Seriously, at that price you can't really go wrong (unless it's really been beaten to shit of course then all bets are off).


----------



## Loomer (Nov 24, 2011)

judging from pics, it's mainly just really dusty. 
That's easily fixed though!


----------



## BigBaldIan (Nov 24, 2011)

Loomer said:


> judging from pics, it's mainly just really dusty.
> That's easily fixed though!


 
Just think, you could use it to balance out playing Buttercup, you know a whole Yin Yang thing.


----------



## Loomer (Nov 24, 2011)

You have a point there


----------



## mikernaut (Nov 24, 2011)

I felt like it was okay for a mid range-ish guitar. But the one I had ,the body was really heavy. ( The one with the flame inlays, Dkmgtff) Not sure if the regular DKmg's are different but you might want to check it out in person to see if the weight is a turn off.


----------



## Loomer (Nov 24, 2011)

Weight was never really an issue for me, to be honest.


----------



## orakle (Nov 24, 2011)

if weight turns off someone from buying a guitar then....... idk.......wtf?


----------



## Zerox8610 (Nov 24, 2011)

I got one. It's a solid guitar, higher frets are hard to hit anything tho... EMGs are alright, I can't compare them to any passives, never owned any good ones. 

The only thing is, it's NOT from Japan. Idk where people keep getting that. Mine had like a made in India sticker or something on it when I got it. 

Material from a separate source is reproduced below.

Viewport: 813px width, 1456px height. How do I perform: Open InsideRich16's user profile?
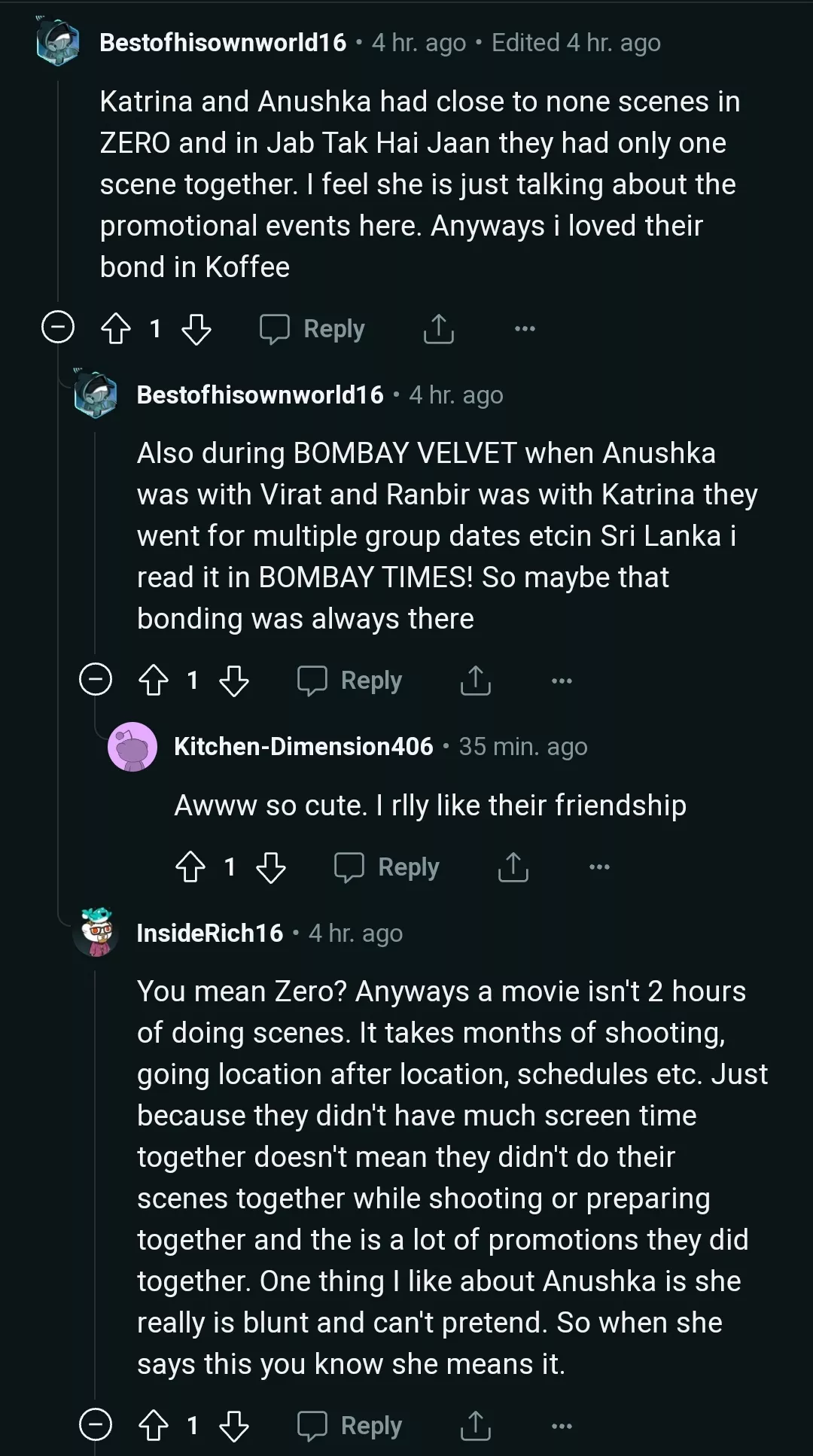coord(210,934)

Then again.... maybe the guy I bought it from was F*ckin' with me


----------



## BlackWinds10 (Nov 24, 2011)

Well I have seen MANY DKMG's and Owned 3 myself and all of them have said Made In Japan. They are pretty sweet guitars for their price. One of my favorite guitar's for the price. For the price it sounds like a great deal.


----------



## Bigfan (Nov 24, 2011)

orakle said:


> if weight turns off someone from buying a guitar then....... idk.......wtf?

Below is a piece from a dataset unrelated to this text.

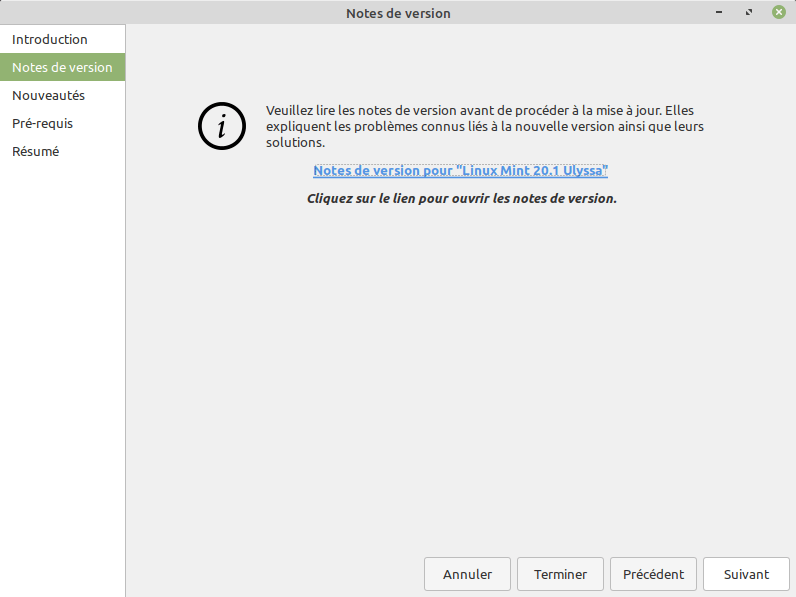Image resolution: width=796 pixels, height=597 pixels.
Task: Click the information icon beside the text
Action: [x=222, y=126]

Well then you're clearly not a bassist.

Fucking things have ruined many a back.


----------



## elrrek (Nov 25, 2011)

Bigfan said:


> Jesus Christ, buy it NAOW!



THIS!
Why have you not bought it yet? Are you mad?


----------



## groph (Nov 25, 2011)

I have one as my main guitar. Plays pretty effortlessly, it's lightweight and it's got the most comfortable thin-style neck that I've ever played. Definitely an awesome guitar to get for a low price. I got mine for $475.


----------



## musikizlife (Nov 26, 2011)

Zerox8610 said:


> I got one. It's a solid guitar, higher frets are hard to hit anything tho... EMGs are alright, I can't compare them to any passives, never owned any good ones.
> 
> The only thing is, it's NOT from Japan. Idk where people keep getting that. Mine had like a made in India sticker or something on it when I got it.
> 
> Then again.... maybe the guy I bought it from was F*ckin' with me



Mine has a made in japan sticker...

But it's probably among the best mid level productions guitars out there.
Its such a workhorse and plays amazing with a good setup. I've used one as my main for the last few years.
Definitely pick it up!


----------



## maxdgad (Nov 26, 2011)

I played a few at GC before. They're definitely solid guitars and at that price it's a complete steal. If you haven't bought it yet at $250 you're crazy not to.


----------